Myriad large and complex paintings dot the walls of another cul-de-sac, embedded with bits and pieces of painting history weaving a dense narrative. The complicated layering of multiple allusions makes you wish you had paid more attention in all your history, philosophy and art history classes. Shaw even sends up his own possible hypocrisy by painting himself (post modern artist) as a cartoonish chicken who is laying eggs labeled “family,” “good guy,” “3 houses,” “anti-materialistic,” “compleat (sic) set of Ad Reinhardt comics,” “Thrift store paintings” and a singular egg labeled “making a triptych of 7 deadly sins.” Though often gut wrenchingly funny, Shaw is intensely serious in his investigation and critique of religious, political, educational institutions. It is impossible to see this all in one visit. It is highly recommended to see it twice or more (I did).
After wandering dazedly out of this wonderland installation, one goes up to the mezzanine where there is an Alex Israel mural that wraps around the whole floor. It is beautifully painted, lots of negative space sparsely inhabited by parking meters, native flora and fauna and signs. This painted mural functions like a palette cleanser. It allows the viewer a space to decompress after viewing the challenging and difficult material that is jammed into Shaw’s installations. Not to be missed here is the original library filled with amusing politically incorrect busts amid eccentric books and tchotchkes.

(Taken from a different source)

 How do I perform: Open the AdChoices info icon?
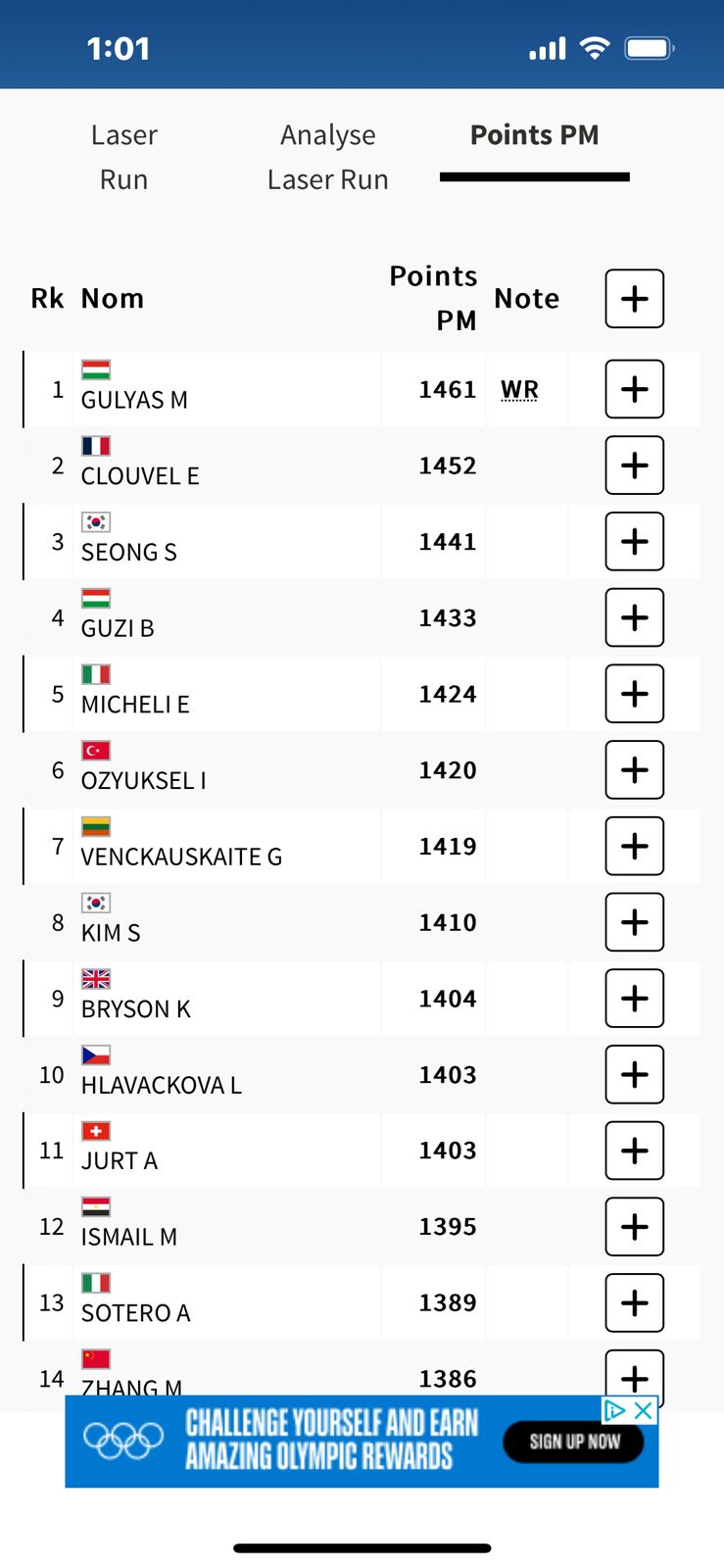point(615,1410)
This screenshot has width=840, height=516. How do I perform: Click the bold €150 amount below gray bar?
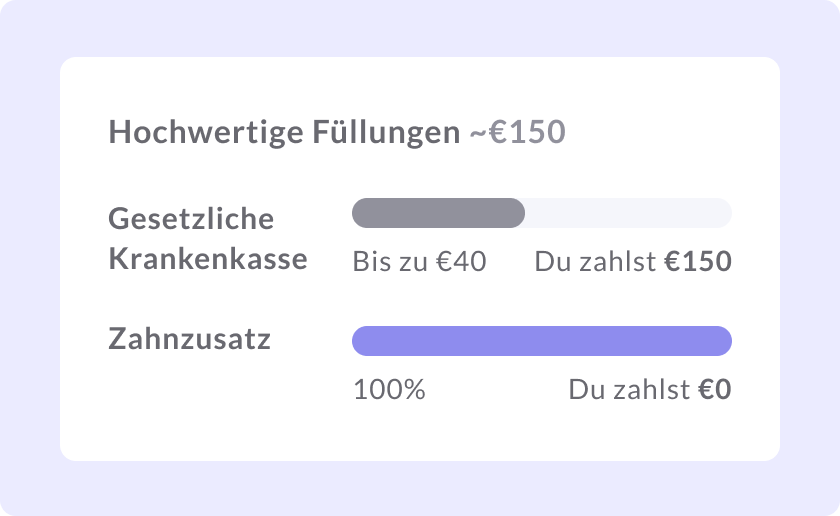click(698, 262)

Upstairs on the third floor is a traditional white-walled art gallery filled mostly with abstract paintings (most notably Mark Grotjahn’s very expensive paintings), many of them from artists I had not seen before. The sculptures seem stronger and more evocative than the paintings, especially “Petrified Petrol Pump no. 2, 2010,” by Allora and Calzadilla. It is made out of white limestone and reminds one of Rachel Whitehead’s negative space sculptures. This is a spectacular first exhibit that bodes well for The Marciano Art Foundation and is a marvelous addition to the ever-burgeoning Los Angeles art scene. Don’t miss it.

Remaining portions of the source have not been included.